Girls struggle emotionally when their romantic ideas involving a particular boy go astray. A new study reveals that for adolescent girls, having a romantic relationship that plays out differently than they imagined has negative implications for their mental health. In fact, the study suggested that girls risked depression, thoughts of suicide and suicide attempts when their relationships diverged from what they imagined, states the study’s author, Brian Soller, an assistant professor of sociology. This same effect was not seen in boys.

Dr. Soller tried to make sense of why girls suffer such consequences when the ideas in their head do not match what happens in reality with their relationships. For some girls, romantic relationships are an important component to developing their identity, and are closely related to how good they feel about themselves. When their relationships go badly it affects their emotional wellbeing. Boys build their identities around sports or other activities, and therefore it doesn’t have as significant an impact.

This is one reason hookups are so detrimental to a girl’s self-esteem and identity. In a recent article, Paula England PH.D suggests hook-ups prioritize male pleasure. Girls may desire romance and relationships mistakenly believing engaging in a hookup will help her achieve the relationship she has always wanted. They are later devastated when they realize the hook-up meant nothing to the boy other than casual sex.

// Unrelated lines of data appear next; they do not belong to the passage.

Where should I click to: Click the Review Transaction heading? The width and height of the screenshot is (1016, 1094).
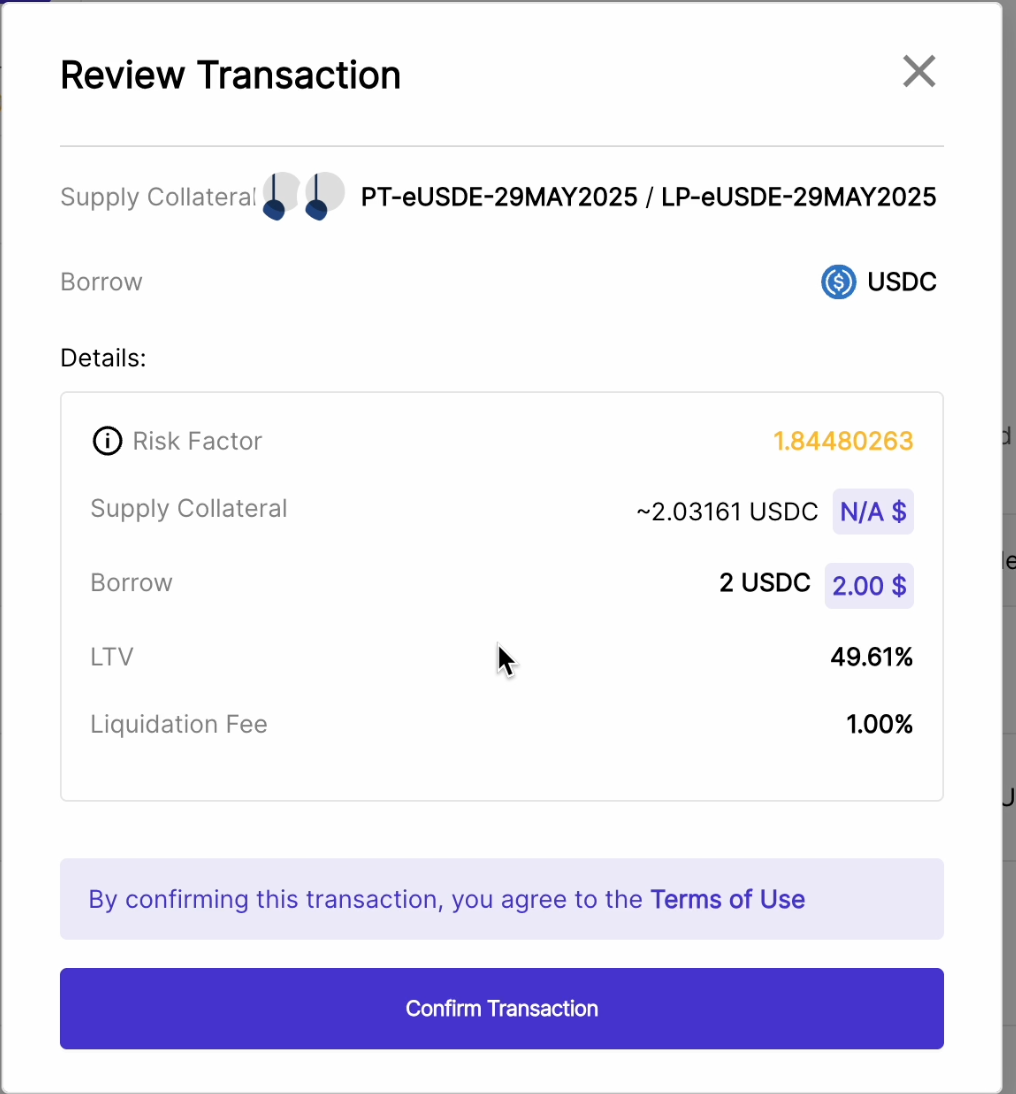point(230,75)
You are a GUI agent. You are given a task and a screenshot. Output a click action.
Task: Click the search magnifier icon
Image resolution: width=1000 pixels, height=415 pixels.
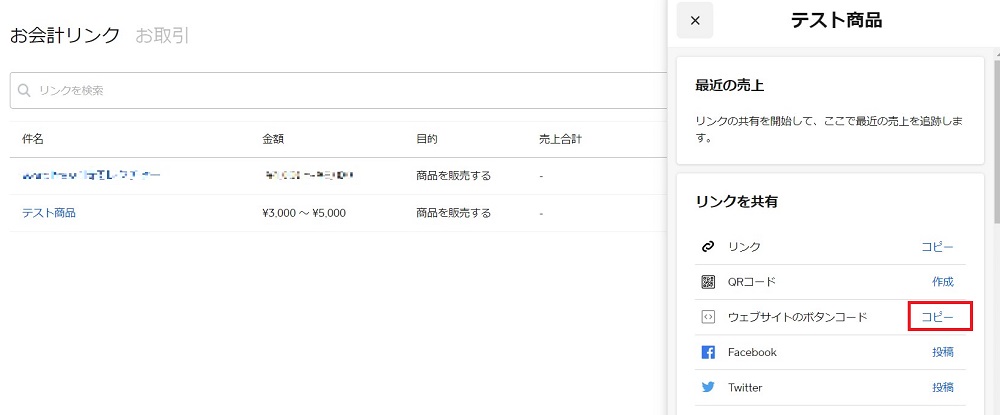point(25,91)
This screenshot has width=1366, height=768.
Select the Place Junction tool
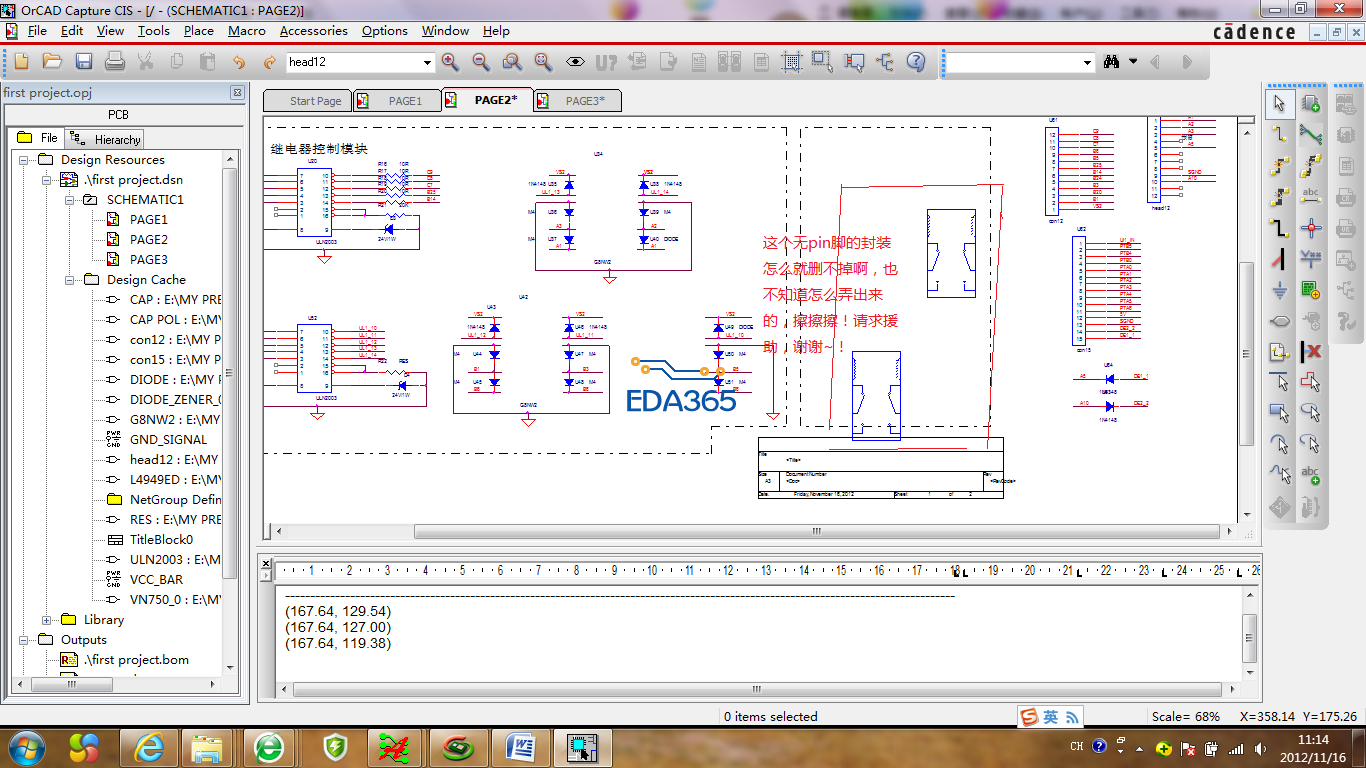point(1310,227)
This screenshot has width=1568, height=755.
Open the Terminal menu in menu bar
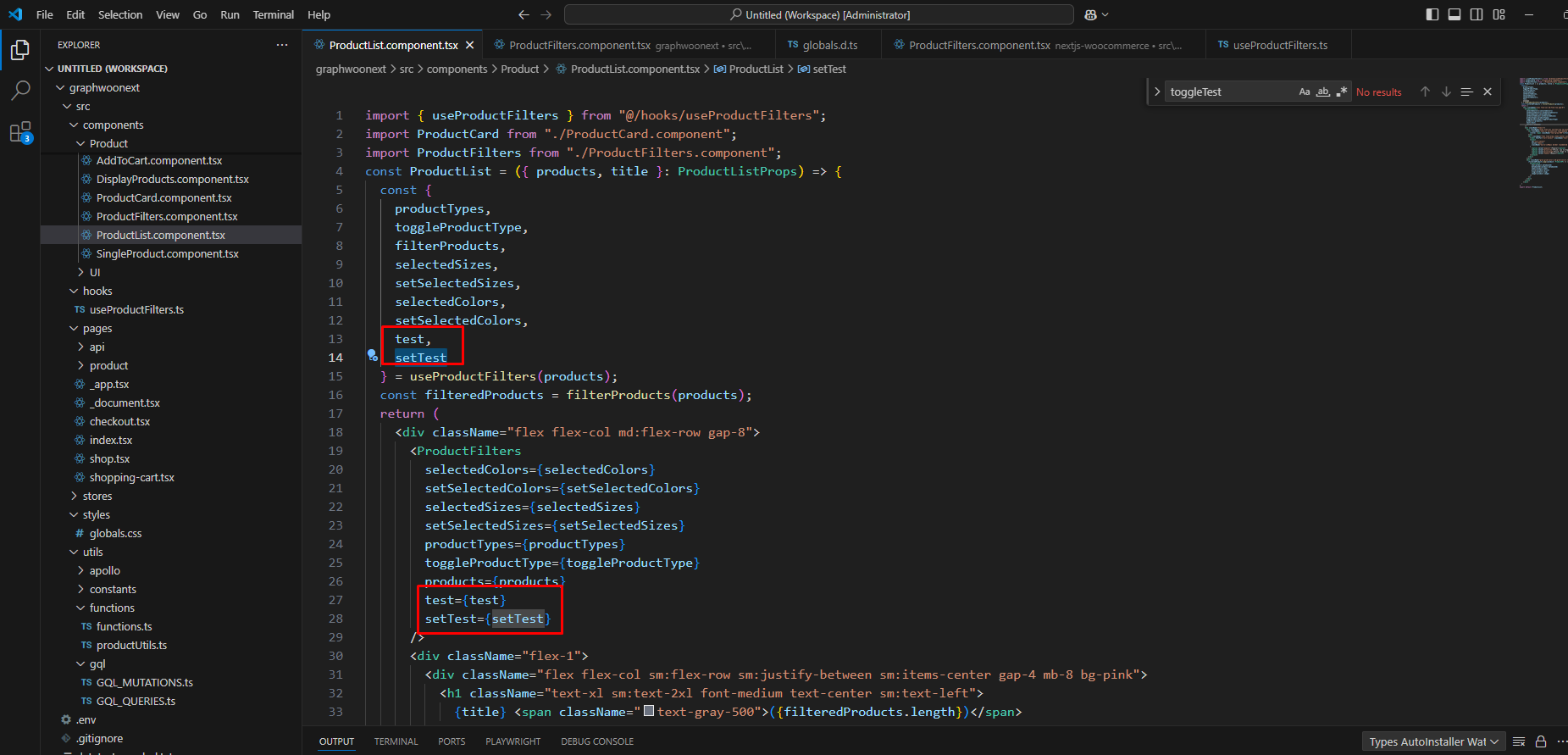click(x=273, y=14)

Sex apps are everywhere, but one in the news recently is the Tinder App. Tinder is an app for adults, and it’s commonly viewed as one that facilitates casual hookups rather than friendships or long-term partnerships. The designer of the app says it’s not a place children should be allowed. When the app was first released about 90% of the users were between 18 and 24 years old. Now that number has dropped to over 7% of the users being 13 year of age to 17. This is a dangerous app for tweens and teens since the person they are talking to can pinpoint them to within a mile of where they live. From there it is not difficult to understand how dangerous this is for young girls. As of late Tinder has made a statement that parents should know, and block this app, as well as others, that offer a place where the platform is mostly adults seeking other adults.

Apps such as Tinder and other hookup apps place parents and their children in a precarious position. How can parents safeguard their children at all times? They cannot, but they can make changes that will help their children understand the consequences and how to make healthier choices on and offline.

 

Below are suggestions for raising a daughter who spends less time validating her emotional well being by experiencing the ideal romantic relationship to one who lives a more passionate, interesting life engaging in activities that will build her confidence and self-esteem.

  • Talk to your children about safety on the internet. Tweens and teens do not fully understand the concept permanence in regards to what they post, as well as the people who can view what they write.
  • Build your daughters’ identities around interests other than romantic relationships. Encourage sports, travel, volunteer work, hobbies, careers, art, animals and or the sciences.
  • Encourage development of friendships and relationships among a variety of people rather than online only. Focusing on friendships builds healthy relationships.
  • Put more of your parenting focus on what your child does, and how they treat others rather than how your child looks. Self-worth or validation should never involve how pretty, skinny, or desirable you are. It should be built on character.
  • Encourage your child to try activities in school even if they may fail. When parents embrace failure as a learning tool, kids take more chances and try new things, all of which build confidence.

Parents are the key in building strong resilient children. Talking to your children and knowing what your kids are doing on and offline is a must for knowing how best to encourage them while protecting them as well.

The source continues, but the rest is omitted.